This Lentil Brussels Sprout Sauté is exactly that kind of recipe—three Trader Joe’s staples that turn into a fiber- and protein-packed side dish (or light meal) in just about 10 minutes. It’s perfect for busy weeknights when you want something nourishing but don’t have the time (or energy) to go full chef mode.

Why Lentils Deserve More Love

Lentils are one of the most underrated plant proteins.

Here’s why I’m obsessed:

Protein punch: ½ cup of lentils brings in around 9 grams of plant-based protein.

High in fiber: They help keep you full and satisfied (aka fewer snack raids later).

Nutrient-dense: Packed with iron, folate, and magnesium—nutrients many of us don’t get enough of.

Budget-friendly: Especially when you snag the ready-to-eat steamed lentils at Trader Joe’s, you get nutrition + convenience for just a few dollars.

Recipe

Ingredients

10oz bag shaved Brussels sprouts (Trader Joe’s)

1 package steamed lentils (Trader Joe’s)

2 tbsp toasted sesame dressing (Trader Joe’s)

Avocado oil spray

Directions

1. Spray a pan with avocado oil spray. Add shaved Brussels sprouts and sauté for 4–5 minutes until softened and slightly caramelized.

2. Stir in steamed lentils and cook for 1–2 more minutes, until heated through. Drizzle with sesame dressing, toss, and serve.

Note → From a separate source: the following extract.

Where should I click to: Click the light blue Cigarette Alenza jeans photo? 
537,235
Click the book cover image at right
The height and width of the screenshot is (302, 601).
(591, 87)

That’s it! Dinner (or your new favorite side dish) is served.

Ways to Boost the Protein

If you want to make this a full meal or simply bump up the protein, here are a few of my favorite add-ins:

Grilled chicken: Slice up a pre-cooked Trader Joe’s Just Chicken breast and toss it in.

Tofu or tempeh: A great plant-based option that soaks up the sesame flavor beautifully.

Eggs: Top your bowl with a jammy egg or fried egg for an extra 6–8 grams of protein.

Shrimp: Quick to cook, pairs perfectly with sesame, and makes it feel restaurant-worthy.

Protein topper hack: Sprinkle in roasted edamame or hemp hearts for a sneaky boost.

The Bottom Line

This Lentil Brussels Sprout Sauté is proof that Trader Joe’s + macros = weeknight magic. It’s simple, nourishing, and endlessly customizable. Whether you eat it straight from the skillet or jazz it up with extra protein, it’s one of those recipes you’ll want to keep in your back pocket for nights when you need a little shortcut but don’t want to sacrifice nutrition.

Macro Breakdown — Base Recipe (per serving, makes 4 servings)

Calories: ~180 Protein: 9g Carbohydrates: 22g Fiber: 7g Net Carbs: 15g Fat: 6g

So tell me—would you eat this as a side or dress it up into a full meal?